They made three particular points on why the Universities Superannuation Scheme should not be subject to the Bill. First, there is,

“the comprehensive regulatory regime already in operation for hybrid schemes, which already provides a well-established, ample level of protection for pension savers”.

Secondly,

“the protection already afforded to USS members with Defined Contribution … benefits both under statute and the scheme rules, whereby the DC benefits are underwritten by the whole fund (DB and DC) which means that the only circumstances where DC benefits could not be fully satisfied would be where the whole scheme fund (assets currently circa £49 billion) was depleted in full”.

Lastly, there are,

“the anticipated costs of compliance”—

a common thread that has been raised by noble friends across the House. The cost of compliance is estimated at,

“in the region of £10.5 million in order to satisfy the financial sustainability requirements over 2 years, plus a further £250,000 per annum for compliance with the requirements of the Bill, which would be funded from the scheme assets”.
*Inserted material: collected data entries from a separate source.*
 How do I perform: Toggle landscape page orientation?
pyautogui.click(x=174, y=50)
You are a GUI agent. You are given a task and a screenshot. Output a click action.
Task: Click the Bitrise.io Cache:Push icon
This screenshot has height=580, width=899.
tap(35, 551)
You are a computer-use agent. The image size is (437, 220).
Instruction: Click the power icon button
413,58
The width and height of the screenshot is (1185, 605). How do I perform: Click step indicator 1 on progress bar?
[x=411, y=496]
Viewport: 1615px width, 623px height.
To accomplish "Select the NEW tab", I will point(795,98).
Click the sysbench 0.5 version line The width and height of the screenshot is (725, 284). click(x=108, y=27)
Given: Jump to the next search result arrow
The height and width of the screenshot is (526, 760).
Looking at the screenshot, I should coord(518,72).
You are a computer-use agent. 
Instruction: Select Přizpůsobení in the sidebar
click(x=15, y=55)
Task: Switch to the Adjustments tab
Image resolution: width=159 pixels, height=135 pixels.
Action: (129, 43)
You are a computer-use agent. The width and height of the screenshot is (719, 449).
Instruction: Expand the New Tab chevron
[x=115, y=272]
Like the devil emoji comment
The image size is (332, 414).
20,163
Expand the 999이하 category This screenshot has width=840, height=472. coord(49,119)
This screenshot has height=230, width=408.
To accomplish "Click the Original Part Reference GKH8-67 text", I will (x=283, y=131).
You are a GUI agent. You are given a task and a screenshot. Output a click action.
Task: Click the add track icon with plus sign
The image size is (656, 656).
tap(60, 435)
I hope very much that the Minister will take these points on board. I do not expect a full and complete answer this afternoon, but I would have thought that schemes such as this—there probably are others that have not been brought to noble Lords’ attention—could be dealt with in secondary legislation. It certainly seems to me that they need to be addressed at some point. All I am seeking this afternoon is a reassurance that my noble friend recognises that there are some schemes out there that should not be covered by the Bill but may need to be covered in some form in the regulations. I look forward to his response.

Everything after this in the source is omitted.